TEXT PASSAGE:
----

But that doesn’t mean advertisers weren’t thrown off by news of Facebook’s ad metrics discrepancies.

“When this news comes out, it makes for some difficult conversations with clients because the headlines they read make it sound really bad,” said Charlie Fiordalis, chief digital officer at mid-size indie agency Media Storm. “What we’ve tried to do is steer the conversation toward the need for third-party verification, the need to standardize what a viewable impression is.”

In September, Facebook revealed it had been overestimating video ad view time for the past two years. In November, Facebook admitted that it had erroneously inflated the number of people visiting Pages and the length of time spent reading Instant Articles. And in early December, Facebook copped to a few more measurement miscalculations around audience estimates and Live video reactions.

Let’s Talk

After Facebook’s first acknowledgement in September, Media Storm explained to its clients that the error, although jarring, would not have a material impact on their campaigns past or present.

----

WRITTEN TASK A: Reproduce the passage on Facebook's ad metrics errors word for word.
WRITTEN TASK B: Turn the entries from the line with "Describe the element" up to and including the last line of the entries into a JSON list of strings, one string per line, with no blank lines. Leave the pictures out.

----

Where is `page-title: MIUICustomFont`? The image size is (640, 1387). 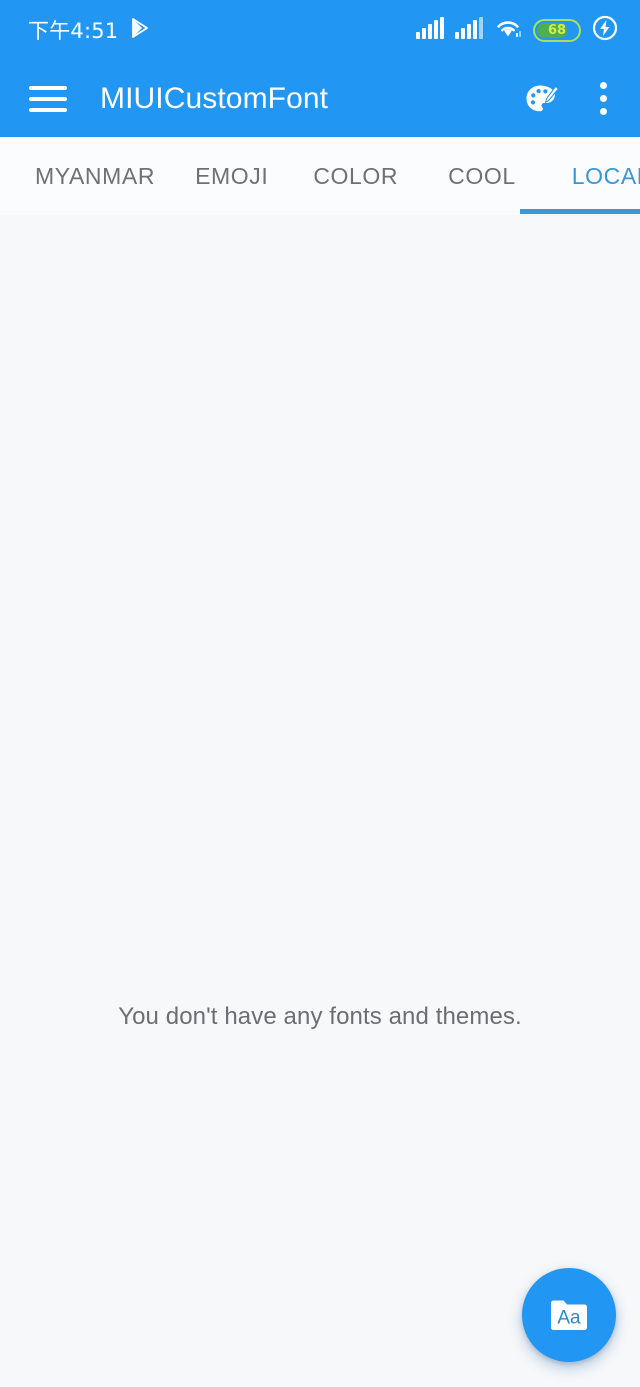
page-title: MIUICustomFont is located at coordinates (214, 98).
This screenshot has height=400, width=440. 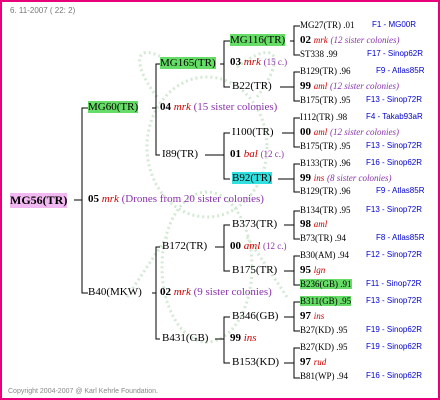 What do you see at coordinates (346, 301) in the screenshot?
I see `gen5-val-12: .95` at bounding box center [346, 301].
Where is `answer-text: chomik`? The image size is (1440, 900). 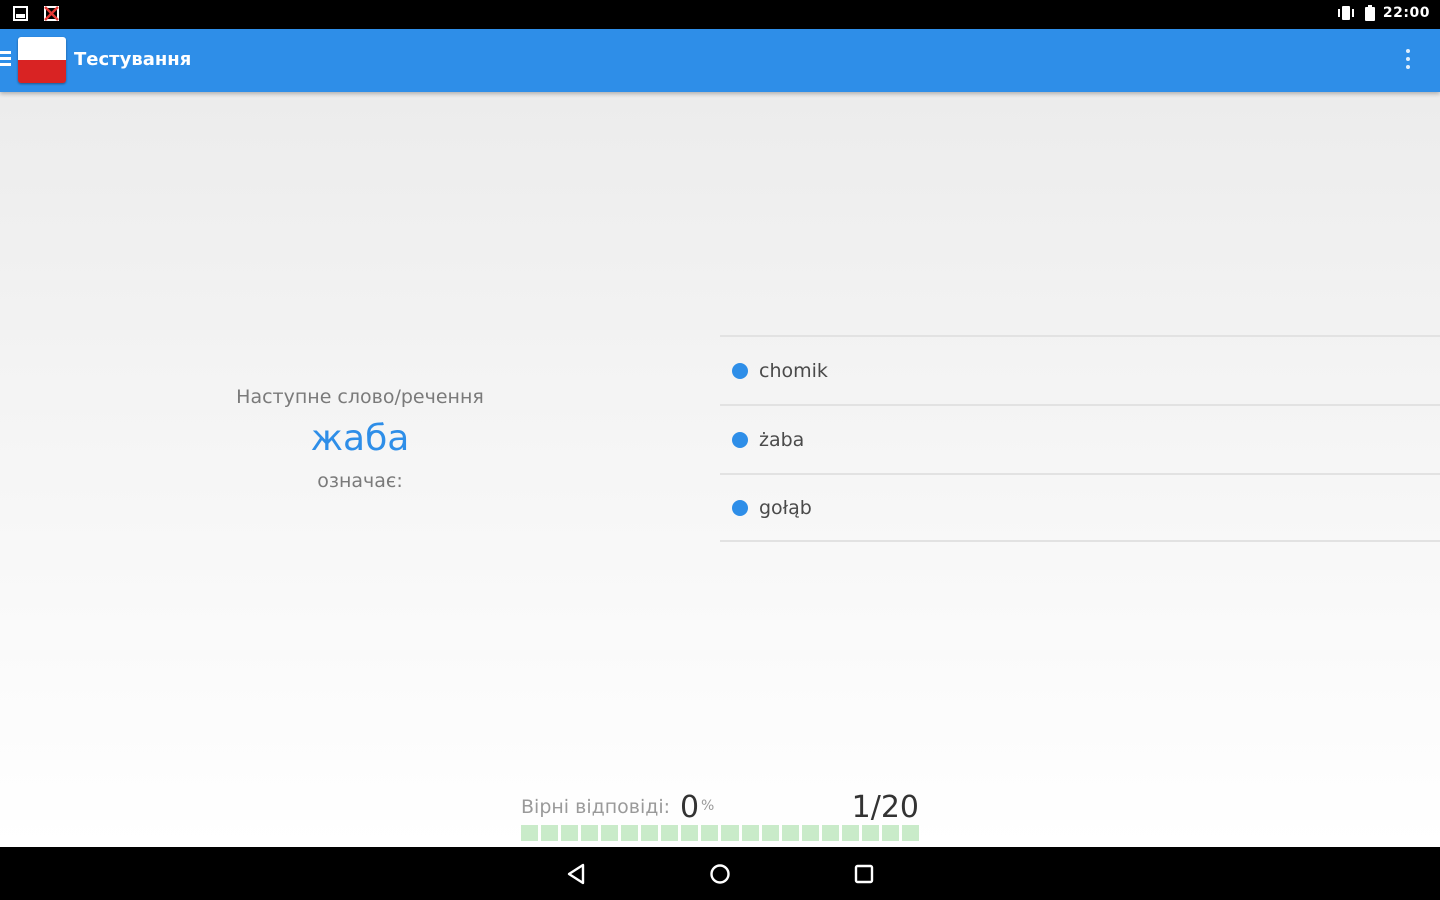
answer-text: chomik is located at coordinates (794, 370).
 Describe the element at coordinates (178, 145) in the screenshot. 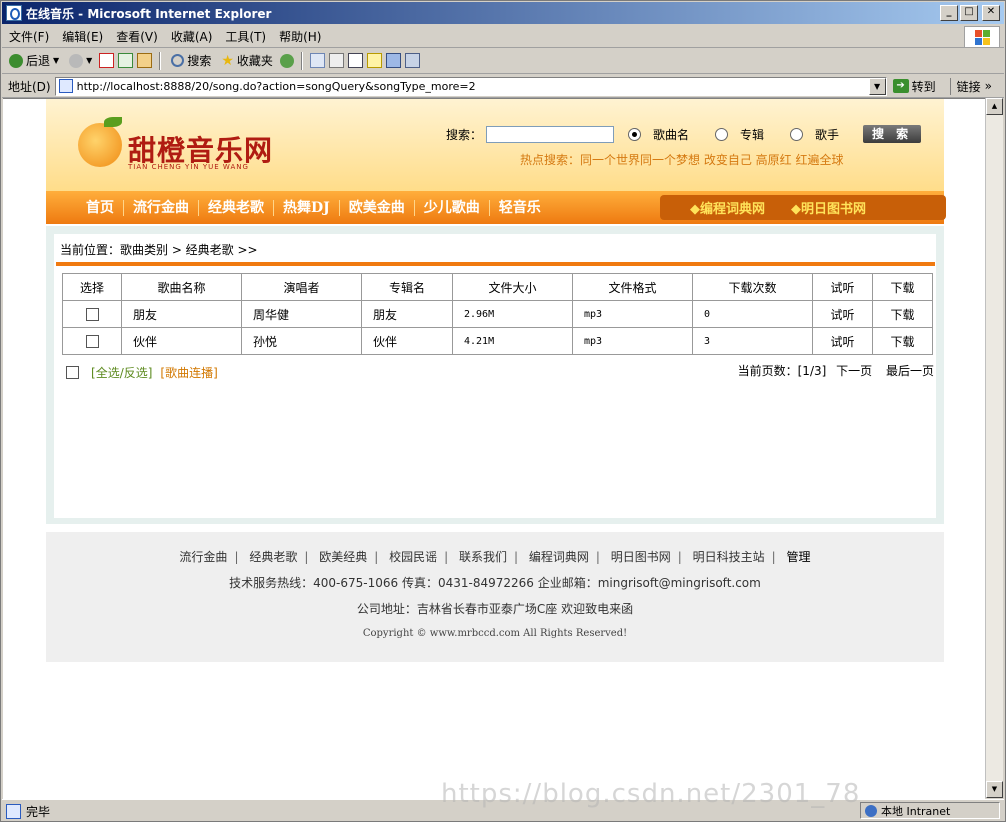

I see `site-logo: 甜橙音乐网 TIAN CHENG YIN YUE WANG` at that location.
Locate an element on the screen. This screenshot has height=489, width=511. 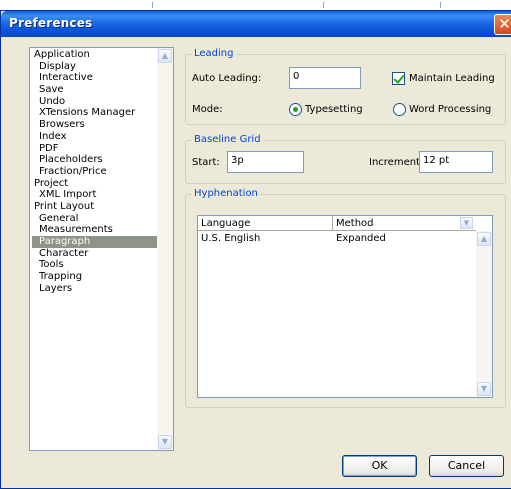
tree-item-undo: Undo is located at coordinates (94, 102).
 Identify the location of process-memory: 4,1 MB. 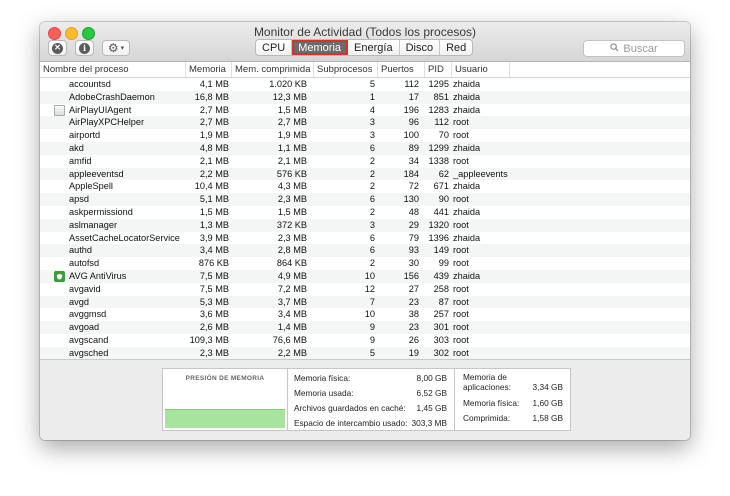
(214, 84).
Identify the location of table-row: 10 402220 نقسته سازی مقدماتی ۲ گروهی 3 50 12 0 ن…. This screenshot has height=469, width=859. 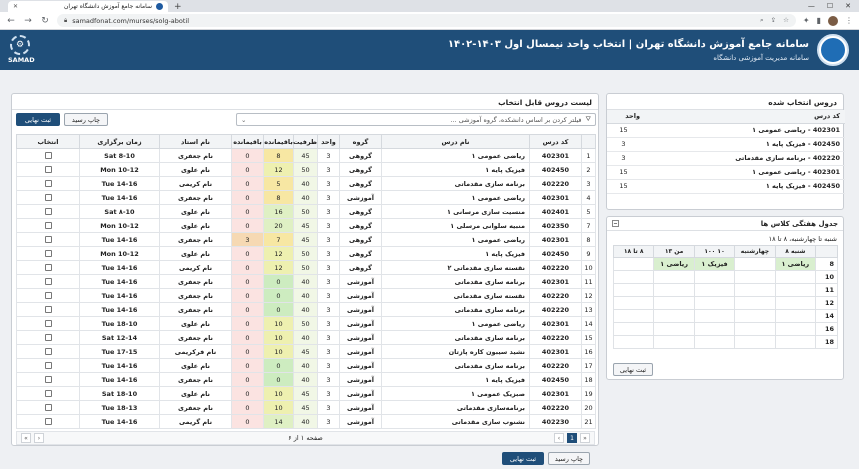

----

FINAL ANSWER A:
But that doesn’t mean advertisers weren’t thrown off by news of Facebook’s ad metrics discrepancies.

“When this news comes out, it makes for some difficult conversations with clients because the headlines they read make it sound really bad,” said Charlie Fiordalis, chief digital officer at mid-size indie agency Media Storm. “What we’ve tried to do is steer the conversation toward the need for third-party verification, the need to standardize what a viewable impression is.”

In September, Facebook revealed it had been overestimating video ad view time for the past two years. In November, Facebook admitted that it had erroneously inflated the number of people visiting Pages and the length of time spent reading Instant Articles. And in early December, Facebook copped to a few more measurement miscalculations around audience estimates and Live video reactions.

Let’s Talk

After Facebook’s first acknowledgement in September, Media Storm explained to its clients that the error, although jarring, would not have a material impact on their campaigns past or present.

FINAL ANSWER B:
[
  " Describe the element at coordinates (178, 145) in the screenshot. ",
  "I see `site-logo: 甜橙音乐网 TIAN CHENG YIN YUE WANG` at that location.",
  "Locate an element on the screen. This screenshot has height=489, width=511. ",
  "tree-item-undo: Undo is located at coordinates (94, 102).",
  " Identify the location of process-memory: 4,1 MB. ",
  "(214, 84).",
  "Identify the location of table-row: 10 402220 نقسته سازی مقدماتی ۲ گروهی 3 50 12 0 ن…. This screenshot has height=469, width=859. "
]